ARMADO Y DESPEGUE El sol empieza a bajar y esa es la señal que esperamos. Sin embargo, las condiciones meteorológicas siguen sin ser las mejores y el viento, que ya no es brisa, llega a los 30 kilómetros por hora. Pero los pilotos, ante la expectativa de todos nosotros, deciden volar igual.
Empieza el armado e inflado, que dura unos 15 o 20 minutos. Cuatro hombres estiran con esfuerzo la tafeta resinada que forma la envoltura del globo, que estaba doblada encima del pasto. Les veo la cara de fuerza y pienso que no imaginaba que esa tela pesara tanto; más tarde, me voy a enterar de que tiene unos 100 kilos aproximadamente. El aire empieza a moldear de a poco la tela, la amasa, hasta darle finalmente la forma circular. Entonces el globo se levanta, se despierta de golpe, mientras dos, tres y hasta seis hombres lo atajan y luchan desde adentro de la barquilla para darle estabilidad. Y de repente, como si alguien cortara un hilo que los sostiene anclados al suelo, uno a uno los globos se empiezan a soltar. Los pilotos saludan una vez en el aire, y se ve una lengua de fuego que se prende desde la barquilla. Estoy segura que ahora hay un celular per cápita capturando este instante. Estamos todos como chicos, emocionados, como quien todavía mira la vida con sorpresa. “Es increíble esto, ¿no?”, me pregunta sin preguntar un fotógrafo que está al lado mío. No lo conozco, pero estoy segura que esa es la sonrisa que tiene ante los momentos extraordinarios.
Pienso cómo debe sentirse estar flotando ahí arriba, a una altura superior a la de la Torre Eiffel. Le pregunto a Cristian. Dice: “Es como estar en un balcón a 500 metros, donde todos los problemas que tenés todos los días los ves desde otra perspectiva. Es un poco terapéutico. Entre el silencio que hay, la posibilidad de ver a 360 grados y lo chiquitas que parecen las cosas, tomás conciencia de quién sos en la Tierra. Cuando estás ahí, sos una partícula más en el viento”.

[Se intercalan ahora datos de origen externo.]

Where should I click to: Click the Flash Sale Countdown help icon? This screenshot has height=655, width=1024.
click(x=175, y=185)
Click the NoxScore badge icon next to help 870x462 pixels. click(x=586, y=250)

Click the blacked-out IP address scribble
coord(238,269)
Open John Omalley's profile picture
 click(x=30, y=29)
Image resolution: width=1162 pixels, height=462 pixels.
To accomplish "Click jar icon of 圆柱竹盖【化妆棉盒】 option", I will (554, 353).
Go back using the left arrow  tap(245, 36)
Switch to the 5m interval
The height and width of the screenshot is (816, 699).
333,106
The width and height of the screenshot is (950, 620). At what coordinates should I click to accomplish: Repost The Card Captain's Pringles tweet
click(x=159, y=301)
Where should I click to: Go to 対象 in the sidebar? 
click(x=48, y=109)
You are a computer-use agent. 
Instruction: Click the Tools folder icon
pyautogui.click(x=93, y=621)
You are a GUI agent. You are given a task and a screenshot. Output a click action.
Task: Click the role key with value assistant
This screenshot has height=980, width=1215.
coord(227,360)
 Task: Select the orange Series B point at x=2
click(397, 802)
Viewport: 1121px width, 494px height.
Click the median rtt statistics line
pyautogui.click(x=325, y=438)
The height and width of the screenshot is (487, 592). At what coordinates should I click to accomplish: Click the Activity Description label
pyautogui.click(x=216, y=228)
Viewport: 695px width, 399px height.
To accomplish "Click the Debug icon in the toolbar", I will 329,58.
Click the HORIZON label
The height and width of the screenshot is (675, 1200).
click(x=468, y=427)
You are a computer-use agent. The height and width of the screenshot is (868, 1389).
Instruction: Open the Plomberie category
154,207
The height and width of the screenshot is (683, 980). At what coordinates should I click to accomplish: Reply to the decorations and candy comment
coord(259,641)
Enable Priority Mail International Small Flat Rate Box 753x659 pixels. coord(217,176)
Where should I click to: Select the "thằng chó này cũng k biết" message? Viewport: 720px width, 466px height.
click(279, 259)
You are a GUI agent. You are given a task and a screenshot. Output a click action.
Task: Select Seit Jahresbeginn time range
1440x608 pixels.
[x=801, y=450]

La voz del locutor que sale por el altoparlante recuerda que en un rato se viene el inflado nocturno acompañado de un show de luces y fuegos artificiales. Por eso, dice, las camionetas ya salieron para buscar a los globos y sus respectivos pilotos al lugar incierto en el que vayan a parar. Mientras tanto, los globos siguen alejándose, yendo rumbo a la incertidumbre. No se sabe dónde van a aterrizar, ni a qué velocidad viajarán. La certeza se quedó acá, en la Tierra, lejos del cielo en el que ahora navegan los pilotos. Después de todo, de eso se trata esta aventura.